Cícero, antenado, era permeável, porém, jamais determinado pelas matrizes teóricas que rondaram sua obra.
Mais uma vez, Mário Hélio é certeiro: em Cícero havia “afinidades eletivas” de uma época, mais do que o tema das influências.
Bem disse quem afirmou: “Cícero pintou quadros para alimentar seu desejo de pintar.
E unicamente para apaziguar seu temperamento.” Esta é uma feliz tradução para a “acuidade exacerbada” de Cícero, constatada por Mário de Andrade, e para o funcionamento da imaginação criadora à qual o próprio Cícero fez referências como “uma espécie de pré-história da arte, comum a todos, da qual todos beberiam, lago subterrâneo das origens, viveiro oculto de mitos, obsessões, fantasmas e visões.
Aos artistas cabe descobrir as ressurgências.” Para Dagen, Cícero “penetrou neste mundo obscuro e trouxe inesquecíveis imagens de sua curta viagem ao centro do sonho”.
Na pintura poética de Cícero se encaixa com perfeição a elaboração da mente prodigiosa de Da Vinci: “A pintura é uma poesia que se vê em vez de se sentir e a poesia é uma pintura que se sente em vez de se ver.” Finalmente, o artista consagrado, o belo e elegante Cícero, o “selvagem esplendidamente civilizado”, o neto do barão de Contendas, de talhe aristocrático, jamais deixou de ser menino. “Nunca fui senão uma criança que brincava”, esta frase de Fernando Pessoa bem que poderia ser de autoria de Cícero.
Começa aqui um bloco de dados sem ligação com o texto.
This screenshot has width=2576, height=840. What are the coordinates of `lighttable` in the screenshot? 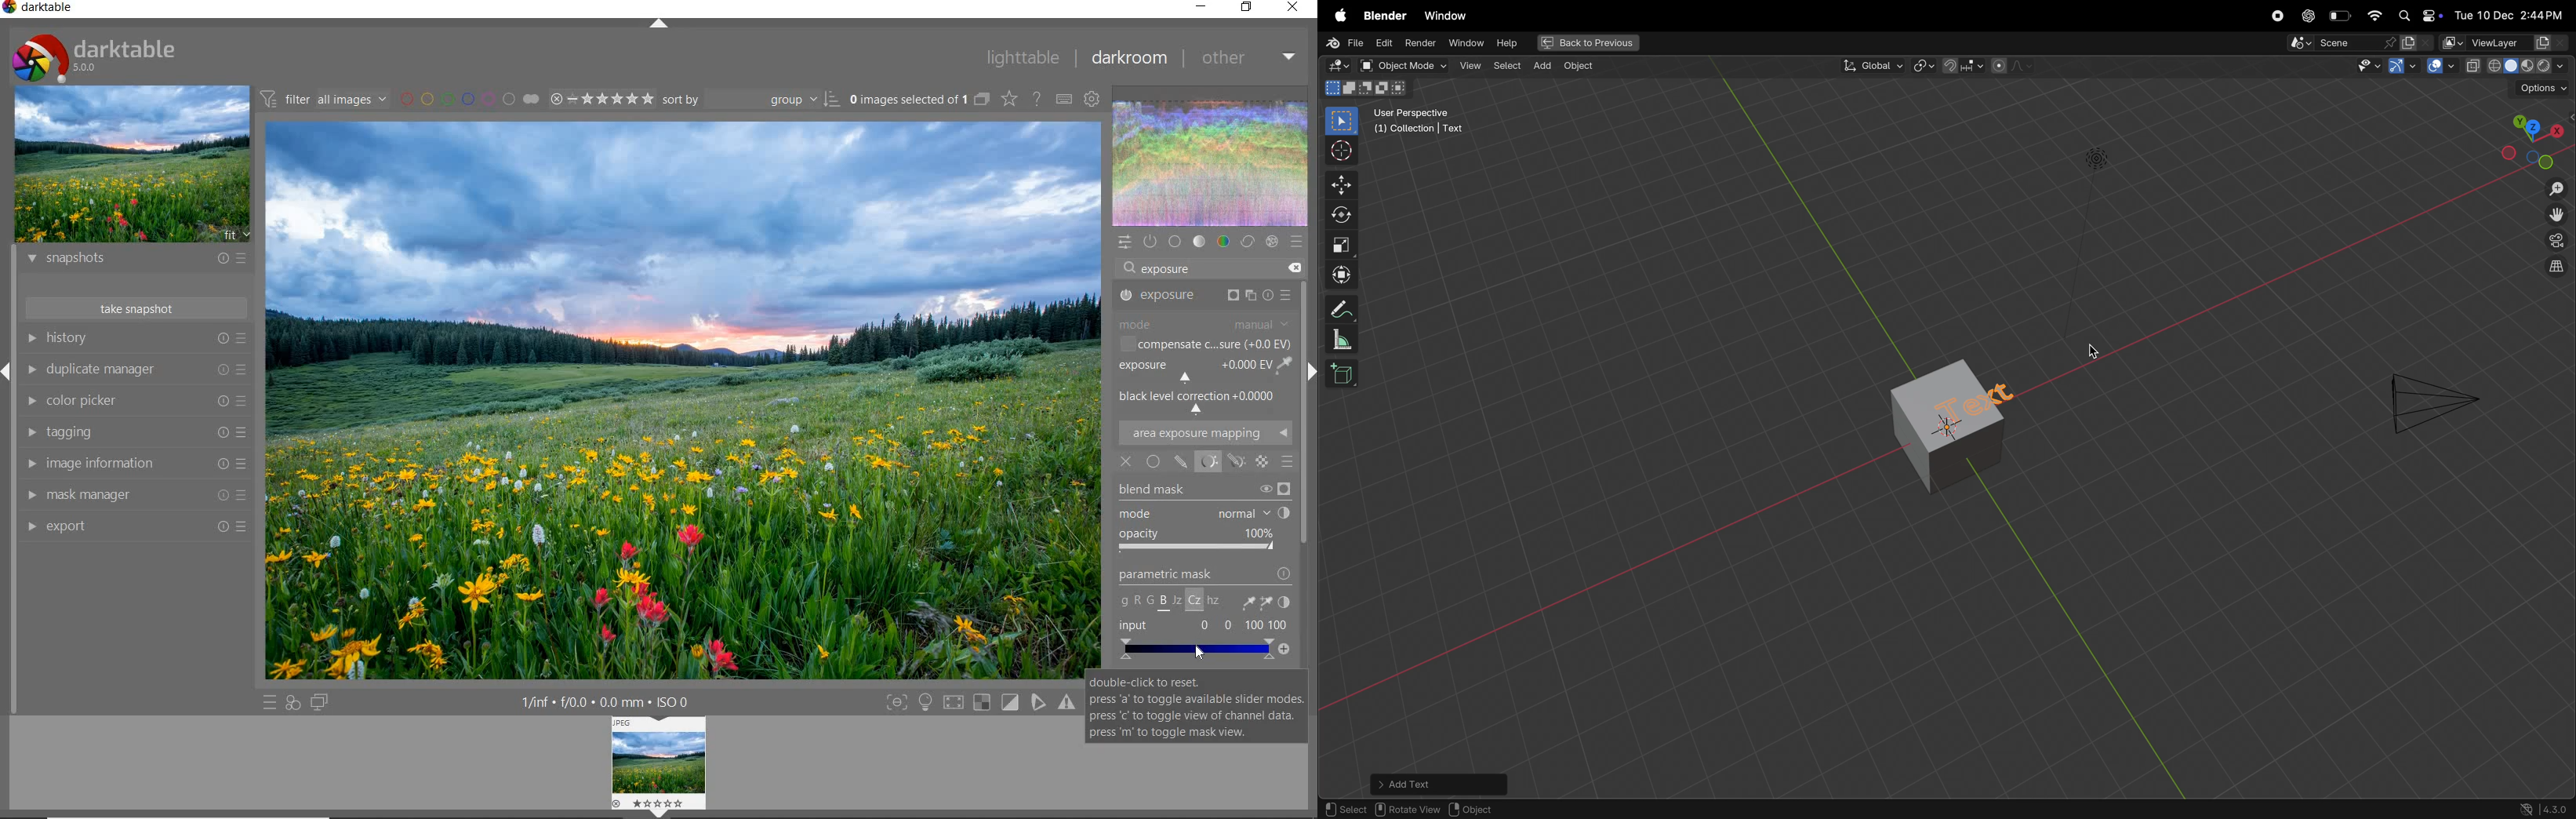 It's located at (1024, 60).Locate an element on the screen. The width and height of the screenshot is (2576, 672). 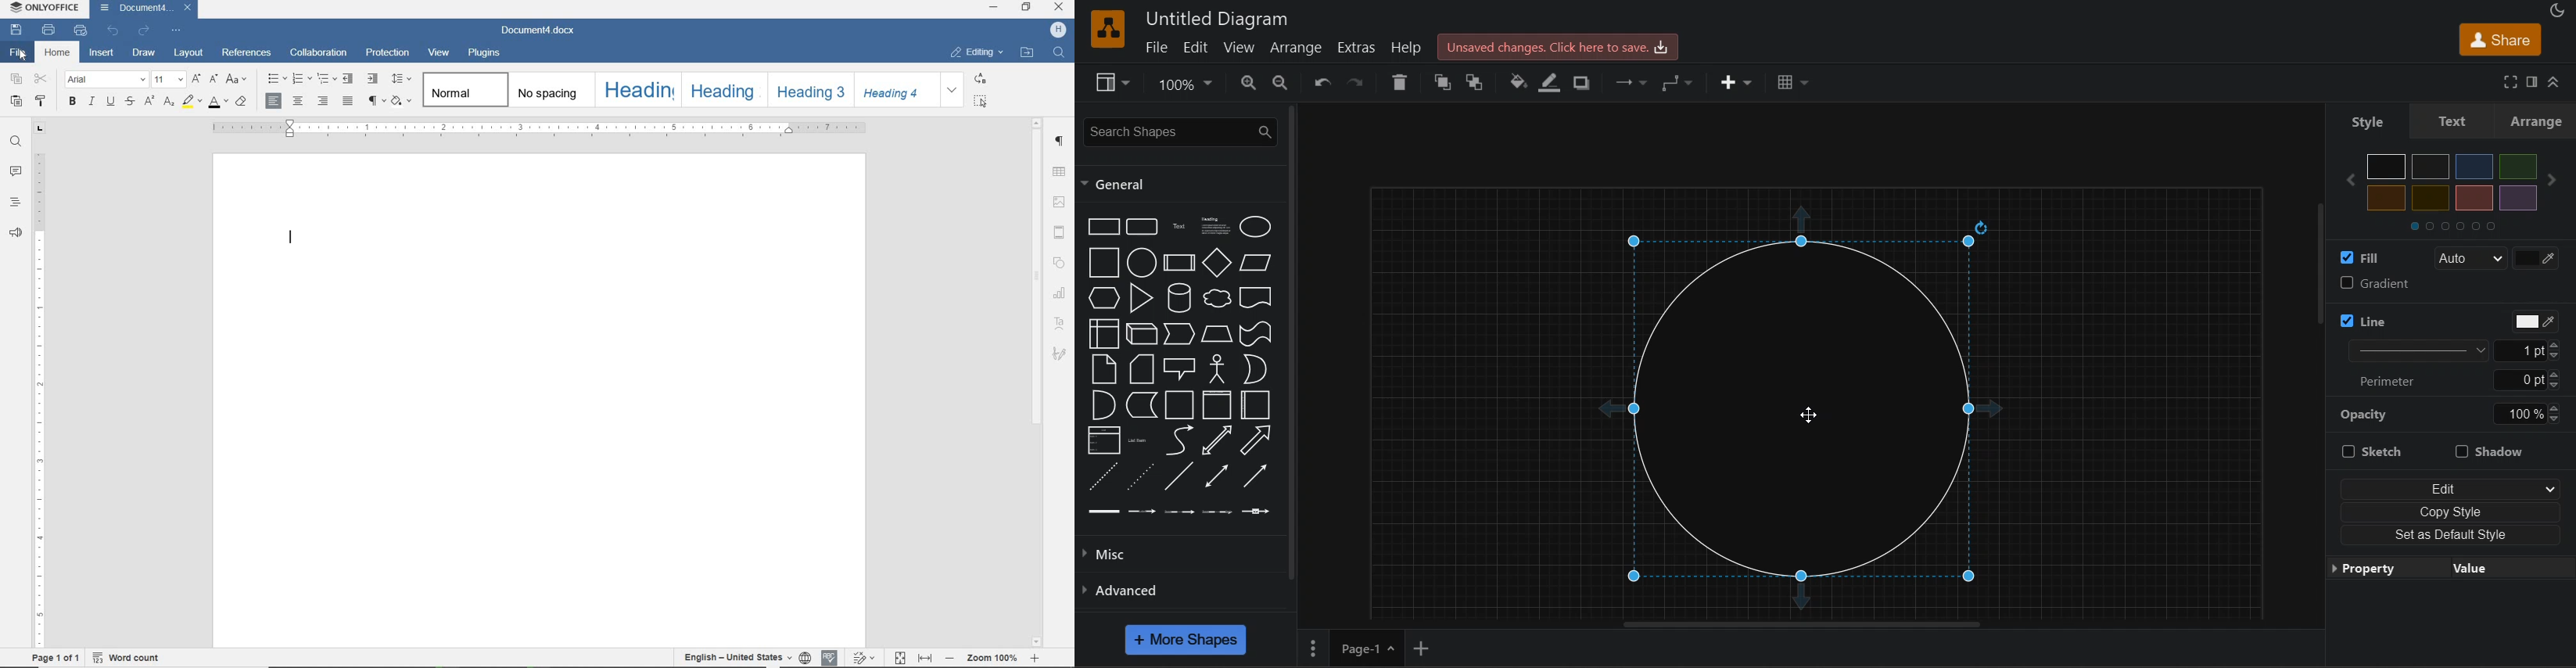
spell checking is located at coordinates (831, 657).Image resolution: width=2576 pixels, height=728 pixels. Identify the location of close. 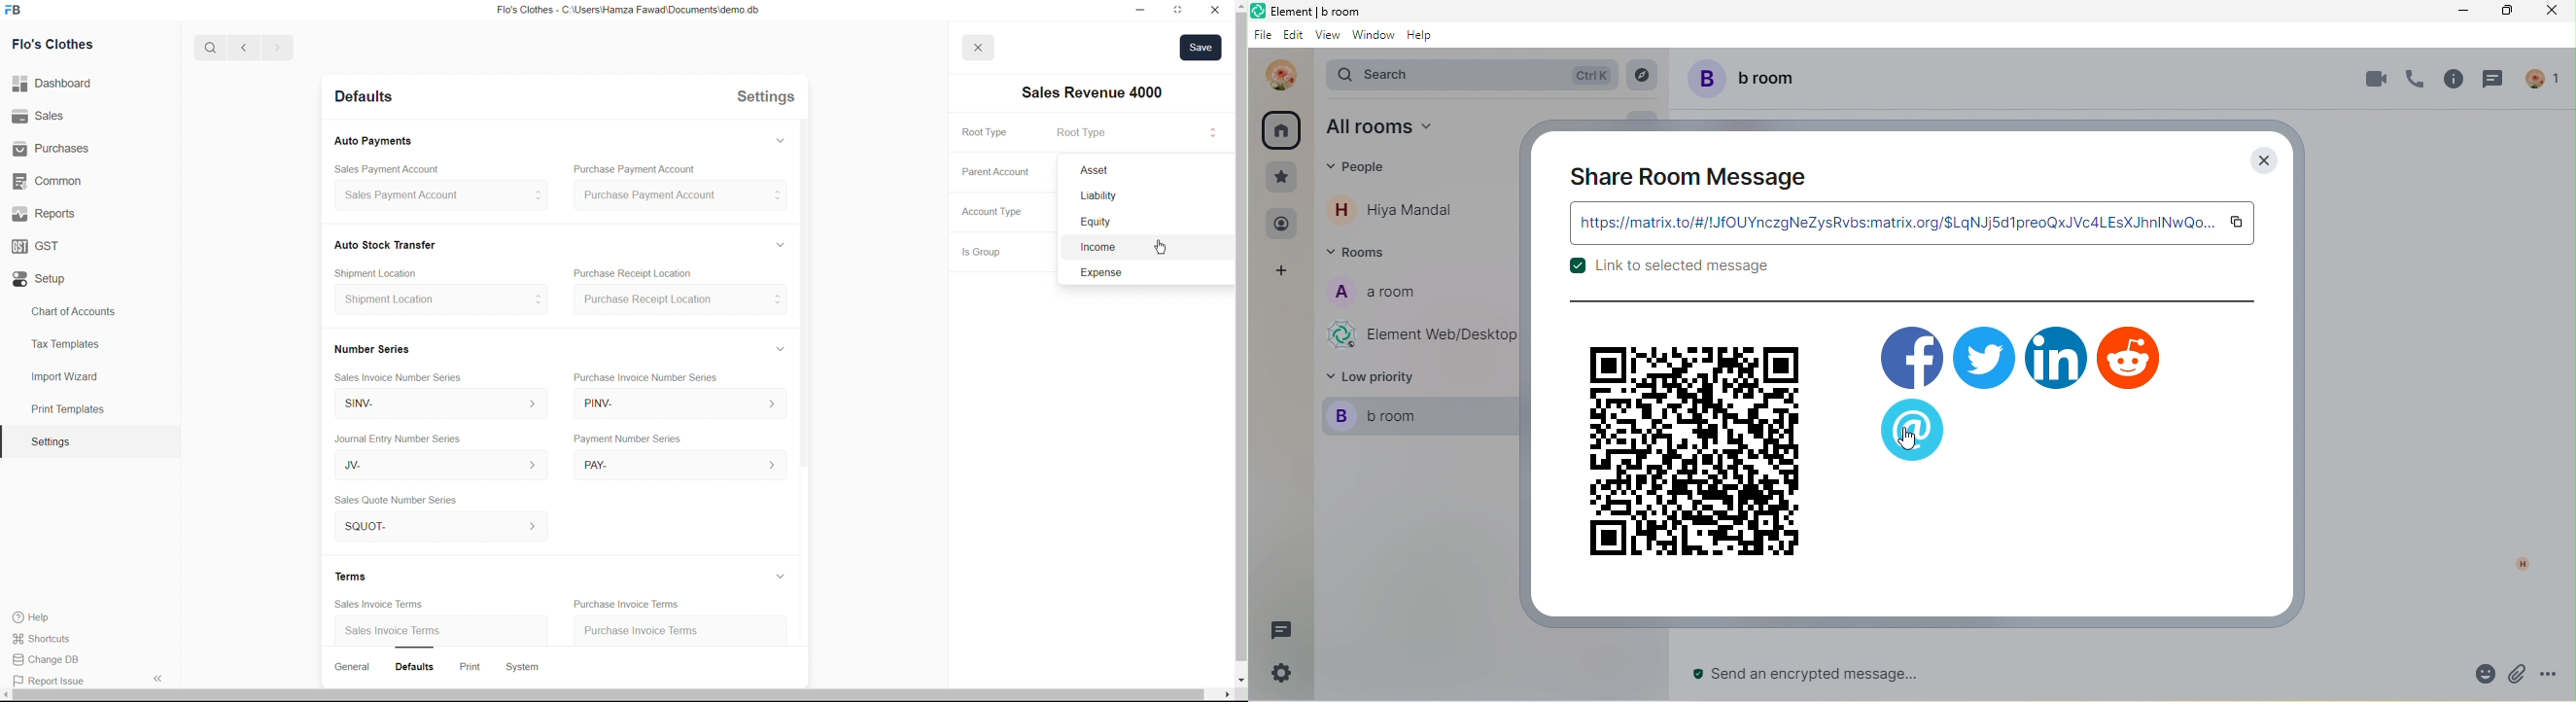
(980, 48).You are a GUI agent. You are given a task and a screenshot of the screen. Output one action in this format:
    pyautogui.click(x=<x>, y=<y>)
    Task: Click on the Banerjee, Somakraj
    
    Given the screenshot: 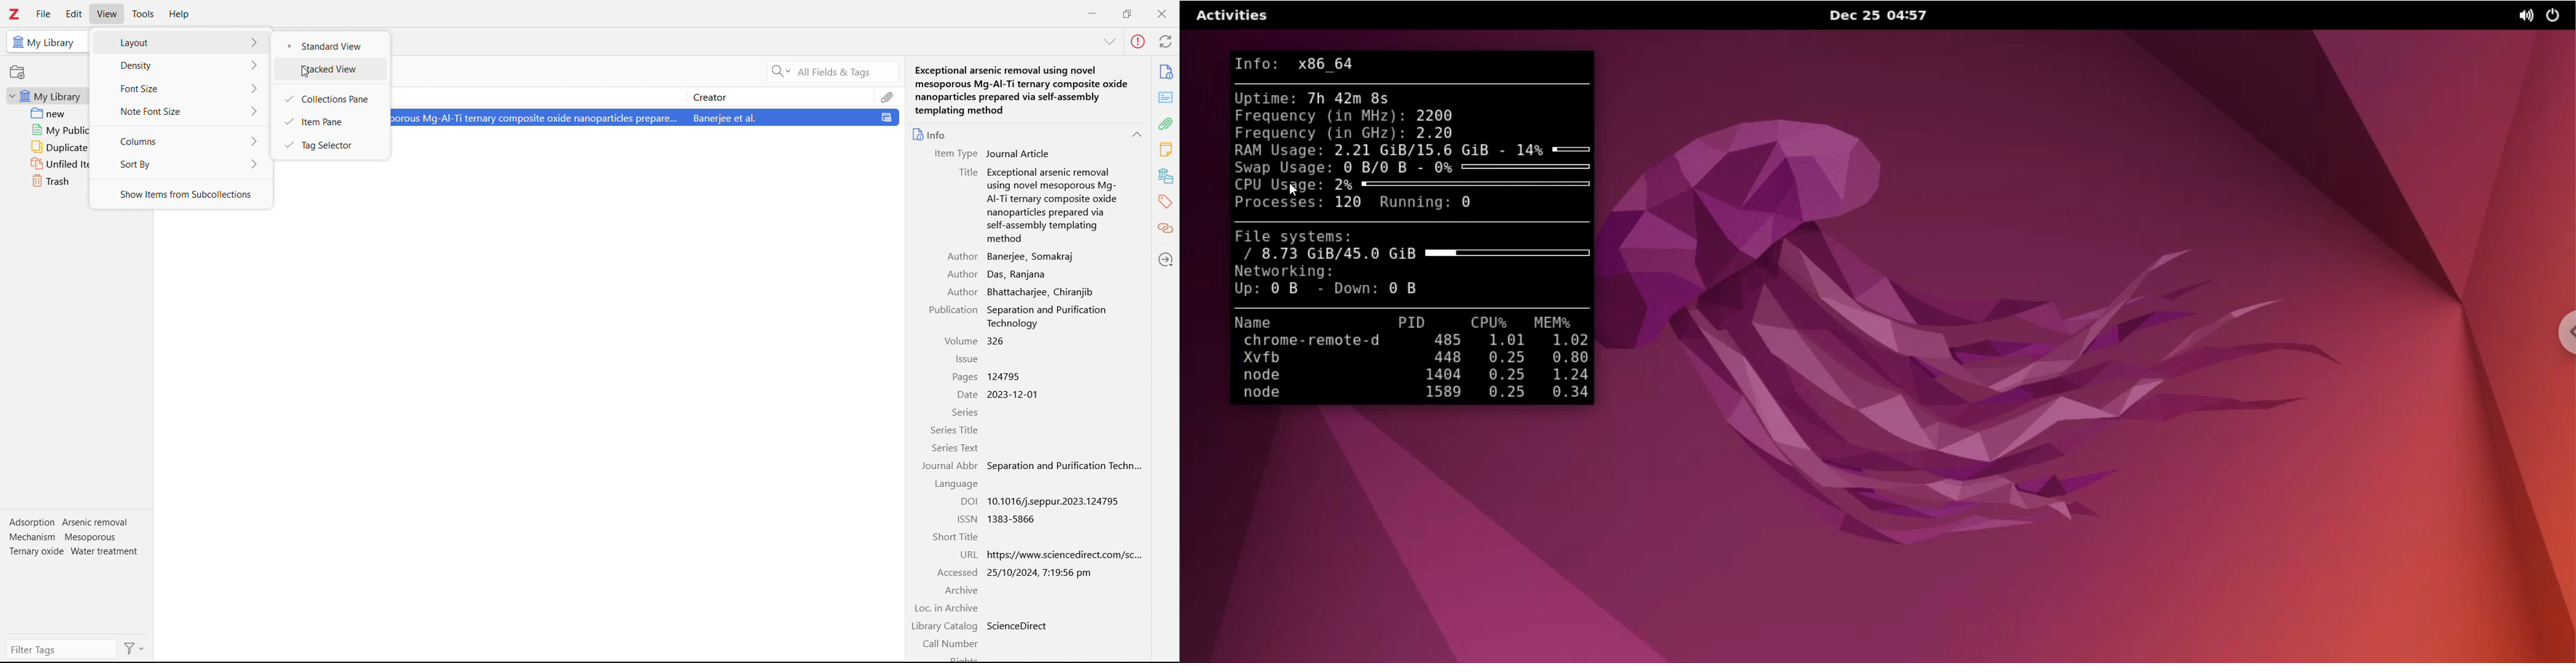 What is the action you would take?
    pyautogui.click(x=1033, y=256)
    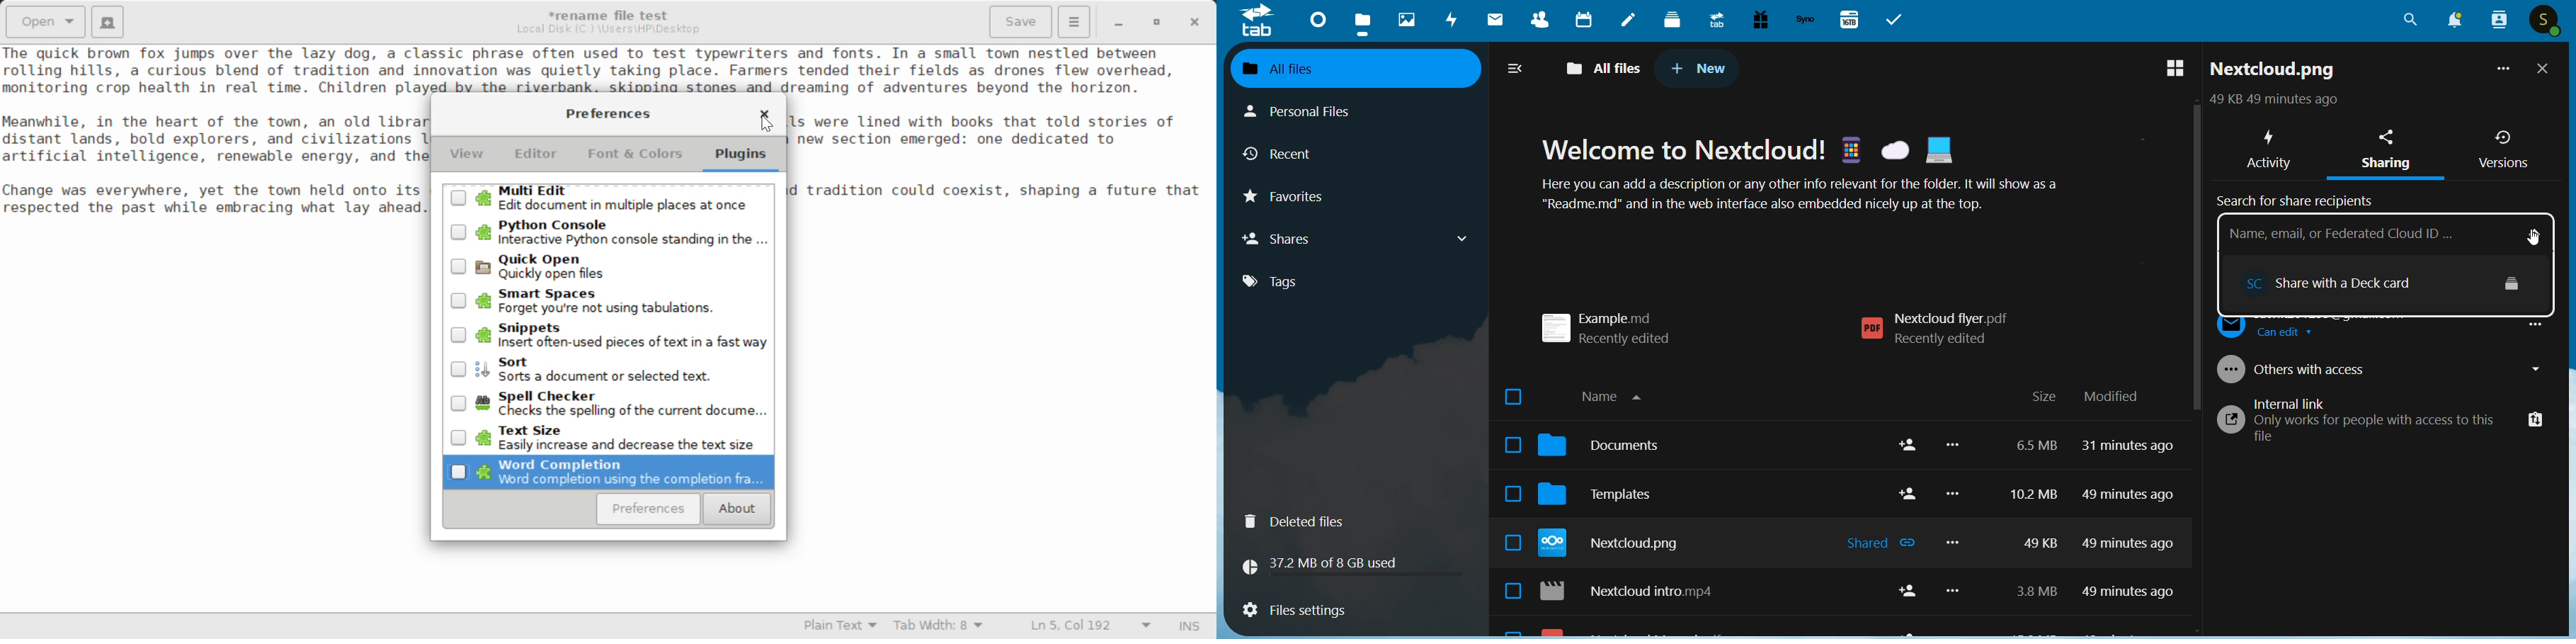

Menino travesso, sempre aprontando uma trela como desobedecer às amorosas prescrições de Raymonde quanto a mais uma dose de uísque; lançar um olhar enviesado em direção à beleza feminina que passa e dança, caminhando; ou pegar o pincel e brincar com a genialidade que Deus lhe deu sem perder o jeito de ser doce, amável, acessível e dotado de um senso de humor de que só os espíritos superiores são capazes.
PS: Gustavo Krause, consultor de empresas, foi ministro da Fazenda e do Meio Ambiente.